I’m Claire and I blog at The Ladybirds’ Adventures. I live with my husband and our two daughters in Cheshire. F is 5 and E will be 2 in June. We love spending time outdoors, doing creative activities and reading picture books.
There is 3 years between our daughters. Their relationship is pretty standard for siblings. Sometimes they get on really well and other times they irritate each other or fight.
The hardest thing is trying to split myself in two and feeling guilty for not being able to. There are many times when both girls need (or sometimes just want) me at the same time. They both get jealous of the other one too. This has gotten easier now that E is getting older and doesn’t need quite as much attention. I’m still working on find the balance and giving each of them the attention they need though.
It’s the little moments when they are really sweet to one another that melt your heart. F always wants to give E a big hug as soon as she gets out of school. Or when F insists on holding E’s hand proudly when she is walking (E is still in her pushchair most of the time).
I couldn’t have managed the early days without my Close caboo. Having a newborn in a carrier leaves you with your hands free to entertain and look after the older child.
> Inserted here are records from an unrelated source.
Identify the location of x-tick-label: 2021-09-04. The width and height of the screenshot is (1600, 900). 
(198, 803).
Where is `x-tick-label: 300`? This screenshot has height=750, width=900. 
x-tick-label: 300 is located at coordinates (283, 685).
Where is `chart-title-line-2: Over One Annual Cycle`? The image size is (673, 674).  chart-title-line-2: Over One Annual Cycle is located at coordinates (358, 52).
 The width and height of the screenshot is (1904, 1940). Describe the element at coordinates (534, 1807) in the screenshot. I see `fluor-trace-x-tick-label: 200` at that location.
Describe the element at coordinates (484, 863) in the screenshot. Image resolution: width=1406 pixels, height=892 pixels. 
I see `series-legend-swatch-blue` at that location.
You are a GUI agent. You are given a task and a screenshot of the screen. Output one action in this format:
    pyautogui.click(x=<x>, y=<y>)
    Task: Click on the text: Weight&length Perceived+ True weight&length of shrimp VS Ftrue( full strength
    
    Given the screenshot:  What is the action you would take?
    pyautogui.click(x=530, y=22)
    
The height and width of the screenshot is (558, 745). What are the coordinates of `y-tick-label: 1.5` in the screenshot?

It was also useful when E was unable to settle unless she was close to me.
I’d also recommend having a box of things for your oldest that only comes out when you are feeding the newborn. Things like books, sticker books or simple activities/busy bags that your eldest can do whilst sitting near you whilst you feed the baby.
Try to find small opportunities to spend one on one time with your eldest. No matter how much they seem to love the new baby, they will undoubtedly notice the big change. My eldest went through a very unsettled phase a few weeks after we had E. The best way we found to manage her behaviour was to make sure I was regularly spending one on one time with her. One on one time with her dad didn’t have the same effect at all. She’d gone from being the centre of our attention the whole time to being a big sister and it’s no wonder she was feeling a little pushed out. It got a lot easier a couple of months later but I still try to have time with just her when I can, even if it’s just a bedtime story.